**PROMPT:**
Filter the listing below down to the lines containing the word "output".
* * * * * * * * *
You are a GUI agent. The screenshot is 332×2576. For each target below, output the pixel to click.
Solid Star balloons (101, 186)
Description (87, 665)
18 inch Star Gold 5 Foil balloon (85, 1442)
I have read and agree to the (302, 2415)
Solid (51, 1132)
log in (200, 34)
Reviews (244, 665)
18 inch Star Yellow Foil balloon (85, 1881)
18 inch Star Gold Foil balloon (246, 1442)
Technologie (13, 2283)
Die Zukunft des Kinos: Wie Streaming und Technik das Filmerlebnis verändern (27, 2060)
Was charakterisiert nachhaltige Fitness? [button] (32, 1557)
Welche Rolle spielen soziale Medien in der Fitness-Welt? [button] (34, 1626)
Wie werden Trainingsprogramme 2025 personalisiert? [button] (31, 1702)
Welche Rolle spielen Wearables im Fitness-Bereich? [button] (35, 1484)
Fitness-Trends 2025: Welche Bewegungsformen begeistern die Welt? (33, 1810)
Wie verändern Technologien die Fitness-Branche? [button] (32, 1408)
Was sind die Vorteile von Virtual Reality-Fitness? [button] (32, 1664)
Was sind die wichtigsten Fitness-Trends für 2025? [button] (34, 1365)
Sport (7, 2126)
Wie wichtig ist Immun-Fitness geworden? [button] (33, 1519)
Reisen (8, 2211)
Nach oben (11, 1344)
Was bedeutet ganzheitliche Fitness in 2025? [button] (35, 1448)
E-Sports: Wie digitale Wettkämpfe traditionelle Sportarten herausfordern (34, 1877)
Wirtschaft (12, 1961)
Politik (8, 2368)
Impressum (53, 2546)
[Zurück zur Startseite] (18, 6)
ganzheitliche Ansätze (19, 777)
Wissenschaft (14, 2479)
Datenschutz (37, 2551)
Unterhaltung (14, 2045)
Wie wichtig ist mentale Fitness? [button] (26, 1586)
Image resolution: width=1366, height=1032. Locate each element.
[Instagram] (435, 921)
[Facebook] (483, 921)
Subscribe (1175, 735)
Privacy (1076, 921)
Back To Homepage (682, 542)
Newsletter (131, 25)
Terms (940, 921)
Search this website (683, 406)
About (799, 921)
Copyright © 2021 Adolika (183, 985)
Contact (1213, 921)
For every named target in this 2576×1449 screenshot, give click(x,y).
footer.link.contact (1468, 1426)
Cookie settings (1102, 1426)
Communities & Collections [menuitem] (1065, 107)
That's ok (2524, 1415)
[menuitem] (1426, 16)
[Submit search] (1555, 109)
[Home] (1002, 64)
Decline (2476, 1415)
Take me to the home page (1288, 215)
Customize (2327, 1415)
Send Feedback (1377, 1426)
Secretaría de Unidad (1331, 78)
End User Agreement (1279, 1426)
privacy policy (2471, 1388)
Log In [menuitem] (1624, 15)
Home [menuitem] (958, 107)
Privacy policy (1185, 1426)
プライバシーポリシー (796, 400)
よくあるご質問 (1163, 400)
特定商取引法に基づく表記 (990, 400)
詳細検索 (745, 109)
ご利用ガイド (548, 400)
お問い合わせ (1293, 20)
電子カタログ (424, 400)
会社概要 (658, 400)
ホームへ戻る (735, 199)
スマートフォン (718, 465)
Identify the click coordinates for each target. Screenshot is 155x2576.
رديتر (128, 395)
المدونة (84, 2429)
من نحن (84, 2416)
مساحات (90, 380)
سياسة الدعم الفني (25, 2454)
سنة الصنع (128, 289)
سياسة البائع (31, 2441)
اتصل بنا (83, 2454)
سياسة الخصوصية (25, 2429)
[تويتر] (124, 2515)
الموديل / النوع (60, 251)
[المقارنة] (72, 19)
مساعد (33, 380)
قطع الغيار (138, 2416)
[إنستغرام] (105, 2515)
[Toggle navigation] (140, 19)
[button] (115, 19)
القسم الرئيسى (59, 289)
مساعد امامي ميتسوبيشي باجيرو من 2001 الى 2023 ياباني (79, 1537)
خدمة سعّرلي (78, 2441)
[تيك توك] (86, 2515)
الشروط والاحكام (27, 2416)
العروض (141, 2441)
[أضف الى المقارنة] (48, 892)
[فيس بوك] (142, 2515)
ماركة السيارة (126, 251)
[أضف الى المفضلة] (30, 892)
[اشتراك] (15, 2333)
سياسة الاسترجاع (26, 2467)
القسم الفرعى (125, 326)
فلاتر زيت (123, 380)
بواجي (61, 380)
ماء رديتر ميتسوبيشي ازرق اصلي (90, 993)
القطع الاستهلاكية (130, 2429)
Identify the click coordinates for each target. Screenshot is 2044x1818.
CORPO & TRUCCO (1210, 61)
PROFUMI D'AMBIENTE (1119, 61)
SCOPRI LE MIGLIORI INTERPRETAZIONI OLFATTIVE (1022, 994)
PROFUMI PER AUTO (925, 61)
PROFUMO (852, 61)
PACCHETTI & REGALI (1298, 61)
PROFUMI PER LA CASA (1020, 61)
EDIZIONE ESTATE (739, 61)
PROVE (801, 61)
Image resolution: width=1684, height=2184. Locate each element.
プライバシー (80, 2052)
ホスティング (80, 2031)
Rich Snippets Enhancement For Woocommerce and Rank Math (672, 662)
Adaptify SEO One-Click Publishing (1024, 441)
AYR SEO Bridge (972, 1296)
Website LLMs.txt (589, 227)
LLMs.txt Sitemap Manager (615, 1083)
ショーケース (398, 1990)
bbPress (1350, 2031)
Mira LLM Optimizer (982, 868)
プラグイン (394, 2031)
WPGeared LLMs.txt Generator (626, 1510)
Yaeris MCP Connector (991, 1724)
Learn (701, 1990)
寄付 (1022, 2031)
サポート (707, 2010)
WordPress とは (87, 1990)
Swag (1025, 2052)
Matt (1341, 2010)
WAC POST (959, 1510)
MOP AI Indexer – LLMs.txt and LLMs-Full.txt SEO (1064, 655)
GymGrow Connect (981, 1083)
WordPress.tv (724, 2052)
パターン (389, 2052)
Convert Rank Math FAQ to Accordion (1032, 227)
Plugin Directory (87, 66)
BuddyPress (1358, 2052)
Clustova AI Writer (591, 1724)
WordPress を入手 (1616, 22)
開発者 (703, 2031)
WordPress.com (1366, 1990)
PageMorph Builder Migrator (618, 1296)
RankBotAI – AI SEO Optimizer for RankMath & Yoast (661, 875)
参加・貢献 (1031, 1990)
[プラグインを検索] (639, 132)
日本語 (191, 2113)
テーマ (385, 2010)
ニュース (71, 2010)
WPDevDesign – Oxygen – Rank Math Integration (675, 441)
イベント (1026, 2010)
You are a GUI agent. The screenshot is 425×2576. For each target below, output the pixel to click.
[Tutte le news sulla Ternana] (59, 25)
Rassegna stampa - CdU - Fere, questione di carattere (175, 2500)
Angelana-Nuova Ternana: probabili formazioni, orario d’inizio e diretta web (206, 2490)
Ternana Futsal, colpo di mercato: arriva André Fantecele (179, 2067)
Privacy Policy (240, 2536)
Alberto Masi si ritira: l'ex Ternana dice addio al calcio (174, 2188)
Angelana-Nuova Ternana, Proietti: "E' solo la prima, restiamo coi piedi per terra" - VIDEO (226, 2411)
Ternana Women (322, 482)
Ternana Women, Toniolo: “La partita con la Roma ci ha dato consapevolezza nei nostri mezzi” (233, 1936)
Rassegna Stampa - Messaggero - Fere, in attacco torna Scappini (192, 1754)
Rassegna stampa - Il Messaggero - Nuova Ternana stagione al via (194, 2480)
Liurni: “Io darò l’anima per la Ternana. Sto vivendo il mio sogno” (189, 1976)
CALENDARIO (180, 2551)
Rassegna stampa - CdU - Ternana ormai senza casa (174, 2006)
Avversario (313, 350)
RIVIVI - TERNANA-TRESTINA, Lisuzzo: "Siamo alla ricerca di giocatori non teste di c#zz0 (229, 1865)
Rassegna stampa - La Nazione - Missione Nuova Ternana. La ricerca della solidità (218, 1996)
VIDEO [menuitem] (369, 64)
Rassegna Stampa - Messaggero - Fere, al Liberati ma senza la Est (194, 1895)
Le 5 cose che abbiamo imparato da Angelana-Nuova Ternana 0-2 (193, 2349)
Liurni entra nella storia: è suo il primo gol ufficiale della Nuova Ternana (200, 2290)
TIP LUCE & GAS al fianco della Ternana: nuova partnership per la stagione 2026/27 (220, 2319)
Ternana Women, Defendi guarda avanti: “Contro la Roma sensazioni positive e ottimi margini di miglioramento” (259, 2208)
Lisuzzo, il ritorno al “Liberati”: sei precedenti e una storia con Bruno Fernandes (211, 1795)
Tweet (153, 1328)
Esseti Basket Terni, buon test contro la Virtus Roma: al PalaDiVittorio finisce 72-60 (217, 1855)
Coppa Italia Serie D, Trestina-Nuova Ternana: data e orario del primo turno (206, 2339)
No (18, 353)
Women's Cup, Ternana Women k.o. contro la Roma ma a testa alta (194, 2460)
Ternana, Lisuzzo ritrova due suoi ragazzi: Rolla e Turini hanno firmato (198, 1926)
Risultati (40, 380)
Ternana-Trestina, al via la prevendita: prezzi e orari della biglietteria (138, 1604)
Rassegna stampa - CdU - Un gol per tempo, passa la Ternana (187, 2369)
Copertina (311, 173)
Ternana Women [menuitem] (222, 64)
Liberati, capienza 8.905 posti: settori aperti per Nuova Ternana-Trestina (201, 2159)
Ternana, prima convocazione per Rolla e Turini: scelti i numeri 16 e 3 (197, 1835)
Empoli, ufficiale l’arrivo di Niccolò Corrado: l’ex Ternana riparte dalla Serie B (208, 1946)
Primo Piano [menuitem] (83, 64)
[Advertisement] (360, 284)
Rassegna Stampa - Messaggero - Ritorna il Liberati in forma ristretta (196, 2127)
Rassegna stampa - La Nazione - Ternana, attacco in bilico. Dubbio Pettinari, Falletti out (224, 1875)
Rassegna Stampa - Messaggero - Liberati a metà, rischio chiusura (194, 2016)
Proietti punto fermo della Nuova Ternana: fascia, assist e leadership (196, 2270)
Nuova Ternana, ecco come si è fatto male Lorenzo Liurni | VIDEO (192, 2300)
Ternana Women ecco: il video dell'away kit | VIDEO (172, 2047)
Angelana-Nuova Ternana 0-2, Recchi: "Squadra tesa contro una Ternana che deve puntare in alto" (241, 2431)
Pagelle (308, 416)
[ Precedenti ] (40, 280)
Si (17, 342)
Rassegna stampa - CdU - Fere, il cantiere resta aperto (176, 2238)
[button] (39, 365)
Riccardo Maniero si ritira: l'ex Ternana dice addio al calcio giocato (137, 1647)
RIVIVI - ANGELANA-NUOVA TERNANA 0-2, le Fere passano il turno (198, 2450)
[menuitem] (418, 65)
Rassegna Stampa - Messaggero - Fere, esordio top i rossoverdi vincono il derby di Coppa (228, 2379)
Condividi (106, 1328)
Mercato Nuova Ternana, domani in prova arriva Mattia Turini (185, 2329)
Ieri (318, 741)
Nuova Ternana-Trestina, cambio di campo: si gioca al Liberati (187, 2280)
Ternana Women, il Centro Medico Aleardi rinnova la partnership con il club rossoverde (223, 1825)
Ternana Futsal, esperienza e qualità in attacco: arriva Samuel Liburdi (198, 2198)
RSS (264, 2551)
* * * * * * * * *
**RESULT OF THIS TASK:**
You are a GUI agent. The screenshot is 332×2576. For each target below, output the pixel to click.
You are a GUI agent. The screenshot is 425×2576. For each target below, output the pixel to click.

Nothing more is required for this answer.